# I.D this spider



## piranhasrule (May 31, 2004)

Turned around from the computer earlier and saw this thing clinging to the wall just staring at me. I swear it was sizing me up! They are pretty common around here, just some sort of house spider, but I'd like an ID on it please. I traped it in an icecream tub, couldnt decide wether to keep it or nuke it with bug spray. In the end I just let it go outside.

View attachment 117668


----------



## flyboy (May 11, 2004)

Wolf spider, of the Lycosidae family, this one is a Hogna frondicola I believe.


----------



## CrocKeeper (Dec 26, 2003)

The spider you have pictured is an adult male, as can be seen by his pedipalps.
Where in the country are you located, as that has bearing on figuring out which species...
I am not sure (doesn't mean that it isn't) that it is H. frondolica (although I am *really* happy to see people stay current of taxonomic changes within spiders!)..that said I am doing homework as I have several species I think it might be...but I would like to know geographically where it was found ...


----------



## piranhasrule (May 31, 2004)

Thanks guys. I'm in Yorkshire, England. Just did a search on that name you gave me but it didn't come up with any info. How big do these get? I'v seen them slightly larger then the one I caught before. If I keep one what should I be feeding it?


----------



## CrocKeeper (Dec 26, 2003)

Finding a small Jar or any othertype of clearcontainer is great as you will be able to observe the spider should you choose to keep one. Feeding is really simple, just find things small enough for it to overpower, they will eat anything they can take down....*but*....if you catch an adult male like the one you photographed, be aware that it's life is going to be short on no account of yours...once they reach adult breeding stages, the male is out to breed and die...an unfortunate side effect of being male...(in spiders...and sadly many of the species, not just the latrodectus, eat the males during, or after breeding....)

I would check for species of the genus Lepthyphantes, and Eperigone, but there are sooo many species...chances are your vernacular "house" spider will give a better shot at Identification on your end in guides to spiders of the UK...or a call to a local university..or agricultural extension office (or the UK equivelent)... I will keep looking for you...










Added this for you: http://www.arachnology.be/pages/society/Eurosoc.html#BAS

perhaps there you can find an answer that is definative!


----------



## alan (Mar 11, 2004)

aaaargggghhhhhhhhhhhhhhhhhh!

its a f*cking HORRIBLE spider


----------



## piranhasrule (May 31, 2004)

Thanks

I'm thinking its possibly Tegenaria duellica


----------



## flyboy (May 11, 2004)

Yea, It does look like a Tegenaria duellica. I thought wolf because of the markings on the cephalothorax. I didn't take into account that he was living in the UK. Lol, at least I tried. I'm not very good on spiders, lol. I've taken an interest in them lately. If you can get another look at this species of spider, does it have eight eyes in two rows of four in slightly downward curved lines? Like this? On a side note Croc Keeper, you are the man. Lol.


----------



## CrocKeeper (Dec 26, 2003)

I am so not "the man"....but I thank you for the compliment.

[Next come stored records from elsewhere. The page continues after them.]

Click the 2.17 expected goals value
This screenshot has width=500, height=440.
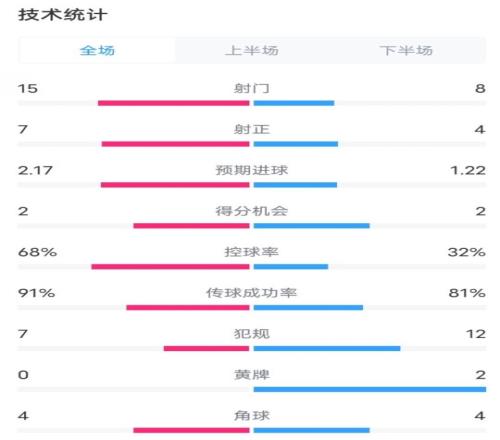coord(35,170)
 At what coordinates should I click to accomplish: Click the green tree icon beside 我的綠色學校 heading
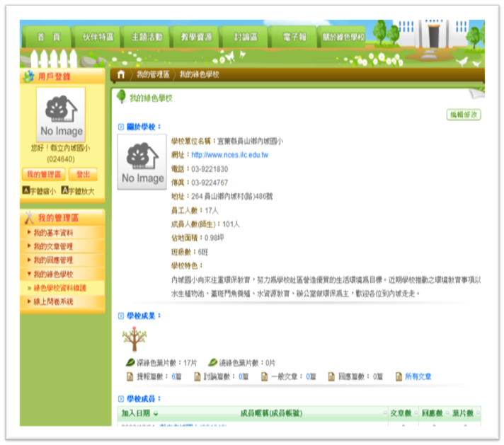(121, 97)
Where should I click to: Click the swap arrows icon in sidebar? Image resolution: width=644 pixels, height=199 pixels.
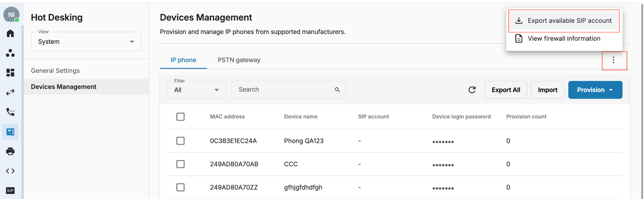10,92
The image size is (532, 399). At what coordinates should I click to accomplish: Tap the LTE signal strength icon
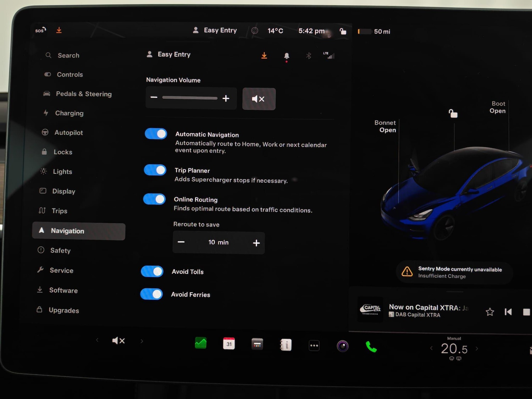coord(329,55)
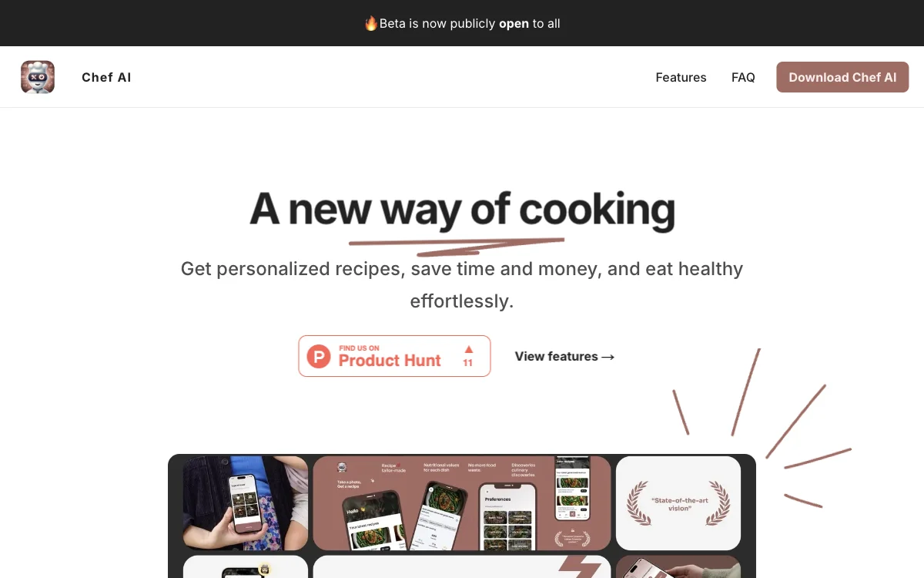Click the upvote triangle on Product Hunt badge

pos(468,349)
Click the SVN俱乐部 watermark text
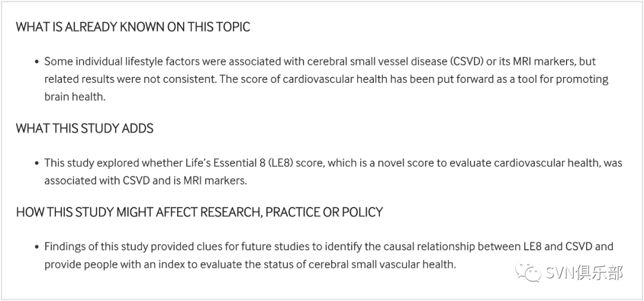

The real "men" are the academic ecologists/taxonomists/biologists who spend their lives locked in battle with academia, LOW budgets, misinformed public, municipal, State, and Federal Agencies, all for the simple reason they LOVE what they study. Seldom does their effort end in financial reward, or glory in th epublic eye...so it is they I salute and call "the men" (or "women")....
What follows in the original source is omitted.